━━━━━ EXTRACTED RECORDS

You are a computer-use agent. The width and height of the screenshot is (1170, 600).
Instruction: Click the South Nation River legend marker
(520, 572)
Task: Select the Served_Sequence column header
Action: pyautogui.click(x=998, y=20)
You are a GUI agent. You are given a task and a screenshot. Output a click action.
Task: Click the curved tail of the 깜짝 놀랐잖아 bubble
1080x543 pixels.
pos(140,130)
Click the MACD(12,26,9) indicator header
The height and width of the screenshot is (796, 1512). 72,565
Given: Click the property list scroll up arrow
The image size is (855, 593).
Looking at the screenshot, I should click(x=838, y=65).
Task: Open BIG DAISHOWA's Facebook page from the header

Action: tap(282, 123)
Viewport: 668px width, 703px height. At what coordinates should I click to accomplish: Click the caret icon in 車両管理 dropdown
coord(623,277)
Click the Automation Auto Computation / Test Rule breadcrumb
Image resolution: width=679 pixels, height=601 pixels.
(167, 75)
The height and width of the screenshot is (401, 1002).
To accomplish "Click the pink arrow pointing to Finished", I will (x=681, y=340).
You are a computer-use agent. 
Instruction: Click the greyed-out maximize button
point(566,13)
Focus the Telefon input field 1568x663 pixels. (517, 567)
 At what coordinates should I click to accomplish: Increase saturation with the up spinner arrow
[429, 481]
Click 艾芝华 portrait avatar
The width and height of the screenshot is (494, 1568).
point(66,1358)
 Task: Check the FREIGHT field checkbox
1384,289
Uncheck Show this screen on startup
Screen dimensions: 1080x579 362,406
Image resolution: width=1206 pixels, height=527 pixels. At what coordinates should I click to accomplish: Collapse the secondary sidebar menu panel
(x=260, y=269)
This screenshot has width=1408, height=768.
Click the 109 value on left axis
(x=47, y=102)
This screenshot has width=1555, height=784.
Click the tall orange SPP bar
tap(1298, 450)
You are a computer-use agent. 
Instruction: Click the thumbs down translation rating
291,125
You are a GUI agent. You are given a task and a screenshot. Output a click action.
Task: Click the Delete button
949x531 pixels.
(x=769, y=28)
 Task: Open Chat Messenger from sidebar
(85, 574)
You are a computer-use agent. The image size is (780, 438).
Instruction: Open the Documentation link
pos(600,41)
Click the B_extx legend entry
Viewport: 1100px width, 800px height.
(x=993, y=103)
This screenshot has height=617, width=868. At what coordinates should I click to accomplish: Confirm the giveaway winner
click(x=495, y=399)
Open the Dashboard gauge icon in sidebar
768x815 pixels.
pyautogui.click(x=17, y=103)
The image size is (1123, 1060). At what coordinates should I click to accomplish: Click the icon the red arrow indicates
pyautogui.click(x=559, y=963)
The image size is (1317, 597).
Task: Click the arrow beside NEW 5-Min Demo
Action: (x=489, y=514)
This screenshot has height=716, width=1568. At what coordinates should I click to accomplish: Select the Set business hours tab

━━━━━━━━━━

INSTRUCTIONS FOR THE TASK –
Format each line from the start of the material through the line containing "The height and width of the screenshot is (796, 1512)." as a JSON list of strings, one string per line. Omit blank lines.

TASK ANSWER –
[
  "You are a computer-use agent. The width and height of the screenshot is (1170, 600).",
  "Instruction: Click the South Nation River legend marker",
  "(520, 572)",
  "Task: Select the Served_Sequence column header",
  "Action: pyautogui.click(x=998, y=20)",
  "You are a GUI agent. You are given a task and a screenshot. Output a click action.",
  "Task: Click the curved tail of the 깜짝 놀랐잖아 bubble",
  "1080x543 pixels.",
  "pos(140,130)",
  "Click the MACD(12,26,9) indicator header",
  "The height and width of the screenshot is (796, 1512). 72,565"
]